• _ASSIGNMENT_
Lines with "badge" in the records below: say how many there are, and add nothing.

• _INPUT FOR THIS TASK_
━━━━

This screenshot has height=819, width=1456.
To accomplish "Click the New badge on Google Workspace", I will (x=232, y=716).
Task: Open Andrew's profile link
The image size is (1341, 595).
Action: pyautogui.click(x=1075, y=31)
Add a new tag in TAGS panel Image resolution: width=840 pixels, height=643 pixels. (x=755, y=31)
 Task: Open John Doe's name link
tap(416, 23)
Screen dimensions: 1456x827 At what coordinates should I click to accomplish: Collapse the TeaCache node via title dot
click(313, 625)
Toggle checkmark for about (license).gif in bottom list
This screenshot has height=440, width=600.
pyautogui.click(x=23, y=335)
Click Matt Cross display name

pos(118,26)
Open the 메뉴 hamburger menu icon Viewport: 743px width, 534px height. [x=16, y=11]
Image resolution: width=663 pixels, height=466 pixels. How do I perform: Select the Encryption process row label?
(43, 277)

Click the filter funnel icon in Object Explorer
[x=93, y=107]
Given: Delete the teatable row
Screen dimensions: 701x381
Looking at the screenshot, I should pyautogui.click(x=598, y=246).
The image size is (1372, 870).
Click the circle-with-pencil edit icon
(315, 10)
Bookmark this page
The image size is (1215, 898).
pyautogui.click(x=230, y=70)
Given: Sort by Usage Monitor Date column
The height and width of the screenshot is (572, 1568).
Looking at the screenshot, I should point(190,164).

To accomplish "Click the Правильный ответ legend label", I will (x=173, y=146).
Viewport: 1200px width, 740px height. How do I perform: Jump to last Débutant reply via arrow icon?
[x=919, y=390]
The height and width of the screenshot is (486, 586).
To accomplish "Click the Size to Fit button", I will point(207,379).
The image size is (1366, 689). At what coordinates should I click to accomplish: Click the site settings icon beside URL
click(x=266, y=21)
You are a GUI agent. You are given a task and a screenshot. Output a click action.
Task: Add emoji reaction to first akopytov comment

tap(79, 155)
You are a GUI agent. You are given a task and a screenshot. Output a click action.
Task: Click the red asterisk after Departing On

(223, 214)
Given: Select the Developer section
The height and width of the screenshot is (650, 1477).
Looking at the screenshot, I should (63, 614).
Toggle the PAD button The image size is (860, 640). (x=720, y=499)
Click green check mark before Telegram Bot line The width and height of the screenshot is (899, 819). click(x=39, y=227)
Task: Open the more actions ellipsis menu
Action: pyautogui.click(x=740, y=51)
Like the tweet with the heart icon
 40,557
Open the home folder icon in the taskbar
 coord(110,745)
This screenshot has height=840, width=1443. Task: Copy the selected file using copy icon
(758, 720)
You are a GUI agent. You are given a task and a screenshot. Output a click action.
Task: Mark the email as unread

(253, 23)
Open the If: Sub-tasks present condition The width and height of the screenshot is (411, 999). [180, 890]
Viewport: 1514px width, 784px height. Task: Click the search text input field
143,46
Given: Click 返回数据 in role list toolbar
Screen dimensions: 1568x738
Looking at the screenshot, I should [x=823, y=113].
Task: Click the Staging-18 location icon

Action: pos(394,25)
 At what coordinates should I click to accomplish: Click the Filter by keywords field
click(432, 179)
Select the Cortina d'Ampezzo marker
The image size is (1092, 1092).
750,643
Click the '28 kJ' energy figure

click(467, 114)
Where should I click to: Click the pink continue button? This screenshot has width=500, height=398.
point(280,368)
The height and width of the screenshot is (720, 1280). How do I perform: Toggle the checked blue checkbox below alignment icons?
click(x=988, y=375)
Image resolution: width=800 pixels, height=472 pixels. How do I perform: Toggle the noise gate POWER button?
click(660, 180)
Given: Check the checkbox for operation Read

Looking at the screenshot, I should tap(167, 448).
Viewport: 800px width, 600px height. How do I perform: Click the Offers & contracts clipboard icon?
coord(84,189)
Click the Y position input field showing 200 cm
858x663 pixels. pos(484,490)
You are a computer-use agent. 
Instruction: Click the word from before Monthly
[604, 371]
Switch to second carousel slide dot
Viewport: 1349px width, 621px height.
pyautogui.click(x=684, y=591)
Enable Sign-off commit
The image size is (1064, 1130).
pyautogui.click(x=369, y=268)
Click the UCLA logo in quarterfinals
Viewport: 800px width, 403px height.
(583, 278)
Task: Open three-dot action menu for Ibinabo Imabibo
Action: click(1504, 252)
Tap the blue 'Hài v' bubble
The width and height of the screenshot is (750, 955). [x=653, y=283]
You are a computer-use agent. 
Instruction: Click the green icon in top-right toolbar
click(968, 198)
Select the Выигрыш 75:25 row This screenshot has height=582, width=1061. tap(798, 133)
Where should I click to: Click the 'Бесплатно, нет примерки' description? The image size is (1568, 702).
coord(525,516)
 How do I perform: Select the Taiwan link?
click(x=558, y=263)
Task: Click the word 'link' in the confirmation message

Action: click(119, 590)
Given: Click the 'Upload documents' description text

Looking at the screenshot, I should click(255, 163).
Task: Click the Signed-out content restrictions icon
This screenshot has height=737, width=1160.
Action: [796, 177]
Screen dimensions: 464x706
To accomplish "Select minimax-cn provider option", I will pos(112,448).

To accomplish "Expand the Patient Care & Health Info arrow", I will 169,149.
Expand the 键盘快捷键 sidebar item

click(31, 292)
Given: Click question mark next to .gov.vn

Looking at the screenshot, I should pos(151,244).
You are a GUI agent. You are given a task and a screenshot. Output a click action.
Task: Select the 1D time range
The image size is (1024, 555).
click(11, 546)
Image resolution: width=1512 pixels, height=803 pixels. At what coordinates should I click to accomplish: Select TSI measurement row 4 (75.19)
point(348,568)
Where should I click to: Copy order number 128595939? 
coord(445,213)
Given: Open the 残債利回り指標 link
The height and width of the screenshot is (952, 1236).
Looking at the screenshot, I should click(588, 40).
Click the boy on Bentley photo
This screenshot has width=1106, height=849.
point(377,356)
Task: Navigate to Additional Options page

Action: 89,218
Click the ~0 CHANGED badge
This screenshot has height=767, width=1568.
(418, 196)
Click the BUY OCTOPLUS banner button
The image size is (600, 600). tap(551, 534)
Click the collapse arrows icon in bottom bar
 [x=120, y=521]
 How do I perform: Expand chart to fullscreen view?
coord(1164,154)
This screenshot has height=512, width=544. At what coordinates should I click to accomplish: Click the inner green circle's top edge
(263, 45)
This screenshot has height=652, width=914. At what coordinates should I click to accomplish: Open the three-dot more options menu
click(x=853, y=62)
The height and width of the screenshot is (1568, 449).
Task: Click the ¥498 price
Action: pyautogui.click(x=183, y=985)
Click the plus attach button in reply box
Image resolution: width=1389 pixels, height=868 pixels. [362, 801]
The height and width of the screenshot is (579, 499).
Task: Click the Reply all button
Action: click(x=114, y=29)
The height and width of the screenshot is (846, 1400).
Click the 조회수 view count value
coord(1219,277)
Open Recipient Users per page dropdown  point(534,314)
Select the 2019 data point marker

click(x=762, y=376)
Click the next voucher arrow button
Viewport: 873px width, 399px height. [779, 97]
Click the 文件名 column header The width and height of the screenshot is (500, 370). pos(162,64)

━━━━

• _EXERCISE SOLUTION_
2